The International Museum of Art & Science (IMAS) in McAllen collaborated with local Chicanx/Latinx organization, C.R.A.F.T. Cultura, in hosting a panel and workshop to draw awareness to the general representation of women and girls in various areas of science. This event provided a safe and inclusive space at IMAS for local Hispanic/Latinx women and girls, ages 16+, to engage with one another and begin an open dialogue about their futures. 

“We are truly grateful for C.R.A.F.T. Cultura’s willingness to collaborate with us and take a leadership role in developing and presenting this STEM-focused program at the museum”, said Ann Fortescue, President & Executive Director at IMAS. Our work together is part of IMAS’ participation in Cambio, a year-long, national professional development program designed to help museum teams shift internal organizational practice to better create STEM experiences that are culturally relevant and responsive to Latinx audiences. 

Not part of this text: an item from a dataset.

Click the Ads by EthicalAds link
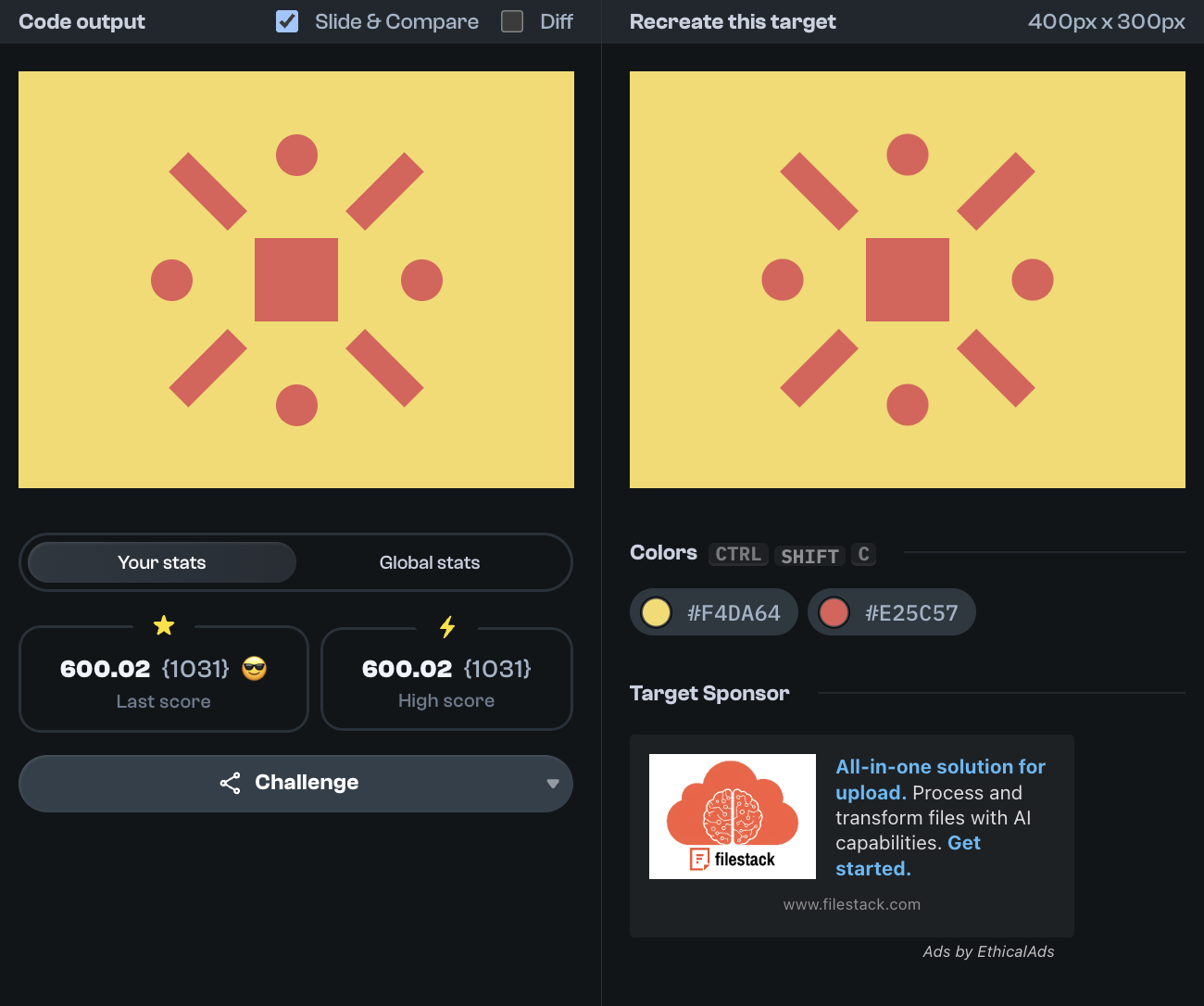 pos(988,951)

The workshop, Muejeres Sembrando Conciencias, served as a space for women and girls to access local role models, listen to their success stories and challenges within the STEM field, and to share resources and advice. This event was put together to support and observe the nationally recognized International Day of Women and Girls in Science.  

“I loved how welcoming and inclusive the atmosphere of this event was,” said Mickaela Casas, Moderator and C.R.A.F.T. Cultura team member. “I was touched by how many women who did not previously know each other created a space and conversation that facilitated the exchange of experiences, knowledge, and compassion. 

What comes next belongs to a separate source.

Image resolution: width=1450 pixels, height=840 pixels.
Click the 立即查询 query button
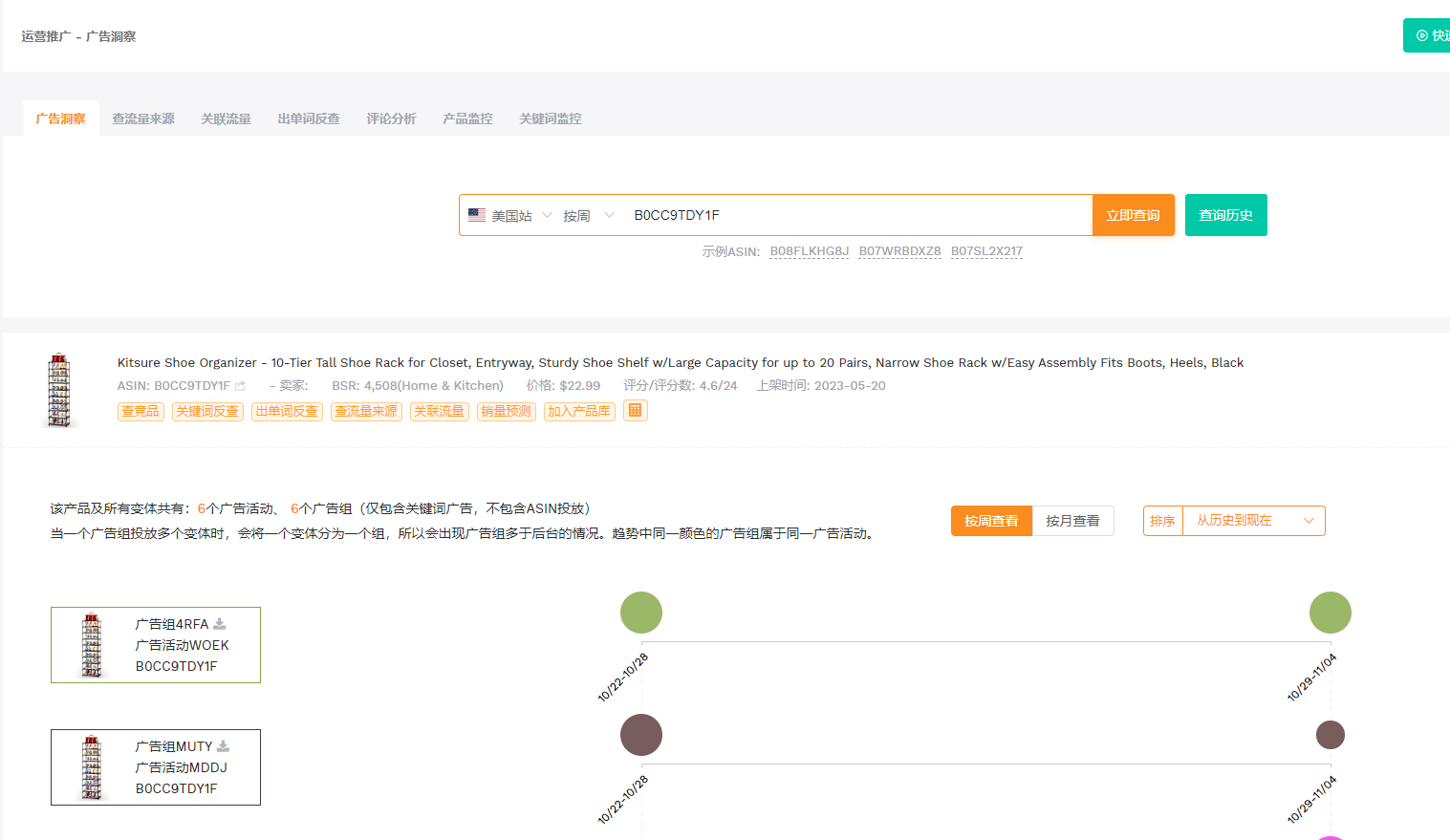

The event consisted of panelists Dr. Dona E. Cooper-Dockery: owner and founder of FoodAMed Vegan Restaurant and Emporium, Cooper Internal Medicine, and Cooper Wellness and Disease Prevention Center; Dr. Silvia Patricia Solis: lecturer for the School of Interdisciplinary Programs and Community Engagement and co-host of The Feminist Hour/La Hora Feminista on Vaquero Radio (UTRGV’s student streaming station); Angela Rojas: UTRGV Biology graduate, local native plant enthusiast and conservationist; and Sonya Cirlos: Adjunct Lecturer for the Department of Computer Science at UTRGV and co-founder of RGV developer organization, Frontera Devs. Together, these panelists are interested in supporting and empowering the Rio Grande Valley community’s future. 

Participants engaged in a discussion and Q&A with the panelists, a plant-based food and juice sampling by FoodAMed based in McAllen, TX, and a Native Plants workshop facilitated by Angela Rojas. This event was also supported by the UTRGV Biology Club, Grind Coffee, and CREO.